Task item: Your answer should repeat exactly the lines from the one holding "Instruction: Open 'Set" through the end of the data, and it should contain no pictures.

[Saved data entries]

---

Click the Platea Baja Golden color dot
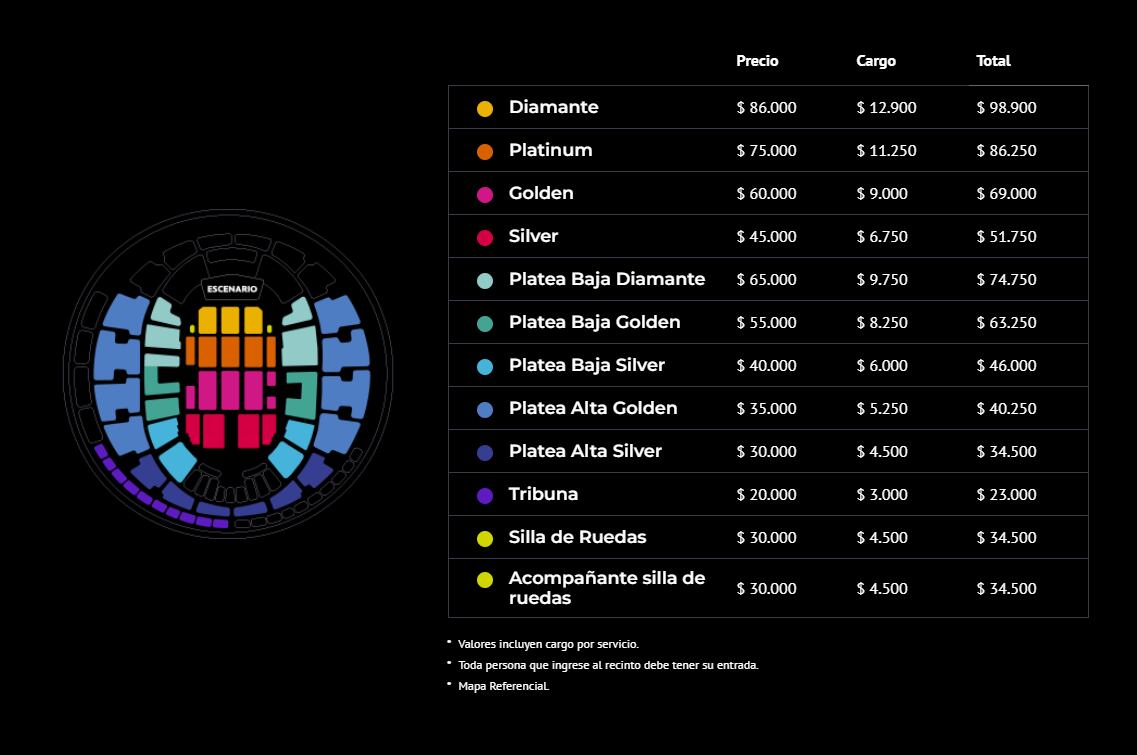The width and height of the screenshot is (1137, 755). pos(485,324)
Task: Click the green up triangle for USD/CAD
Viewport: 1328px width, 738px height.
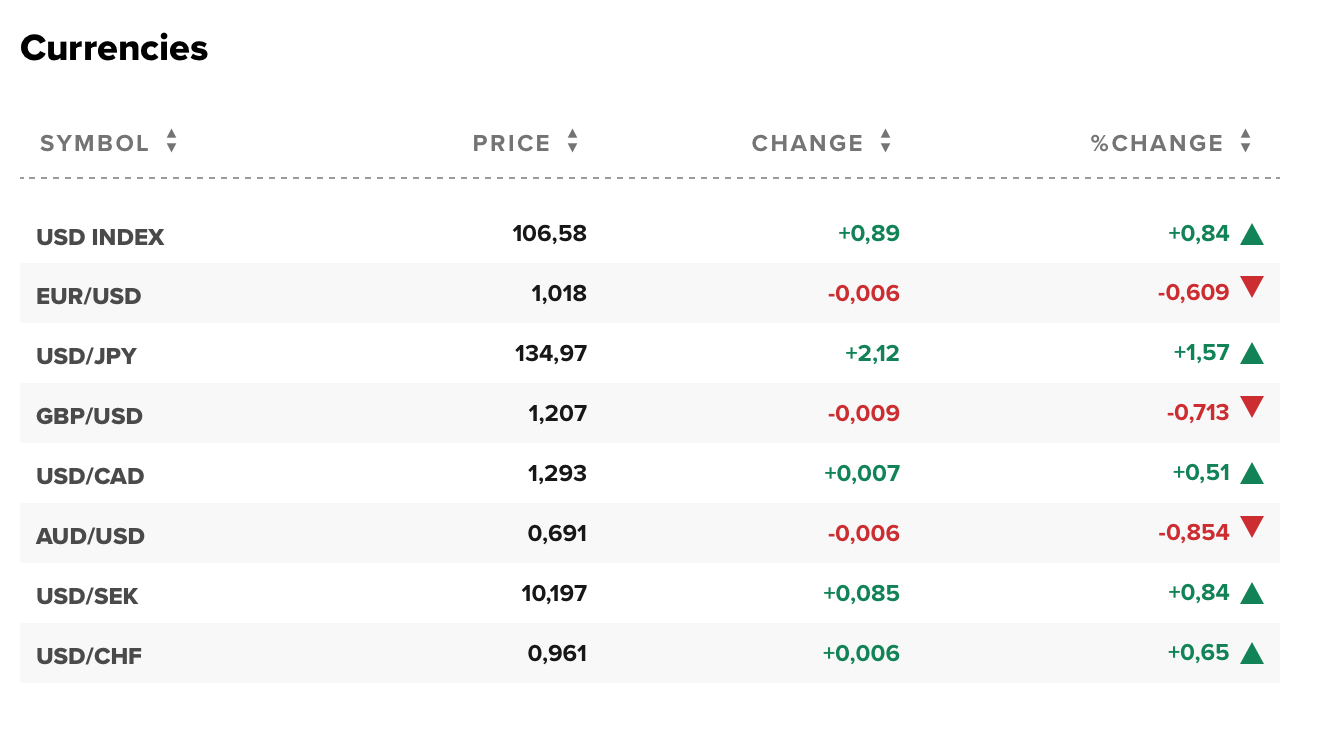Action: pos(1252,474)
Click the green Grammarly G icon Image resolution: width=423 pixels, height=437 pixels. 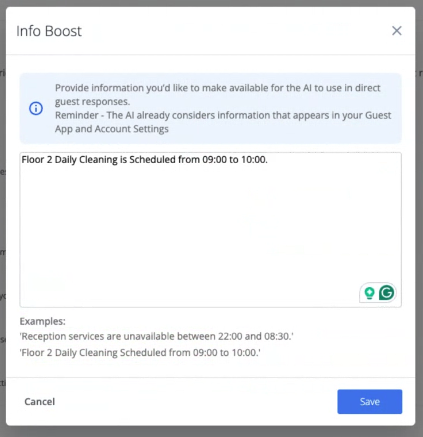[387, 293]
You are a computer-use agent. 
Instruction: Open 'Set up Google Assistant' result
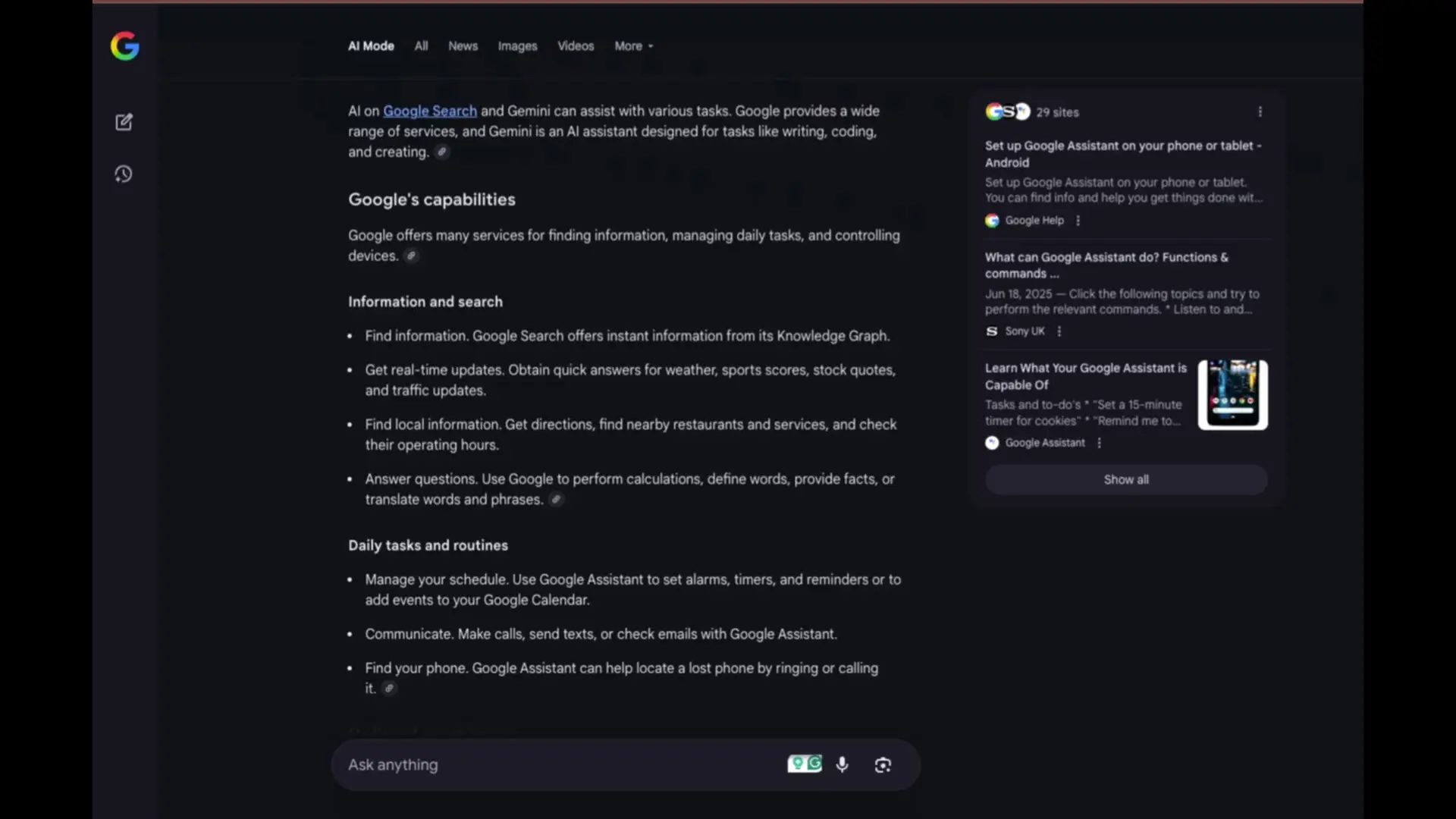pos(1122,154)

---

Result:
Instruction: Open 'Set up Google Assistant' result
pos(1122,154)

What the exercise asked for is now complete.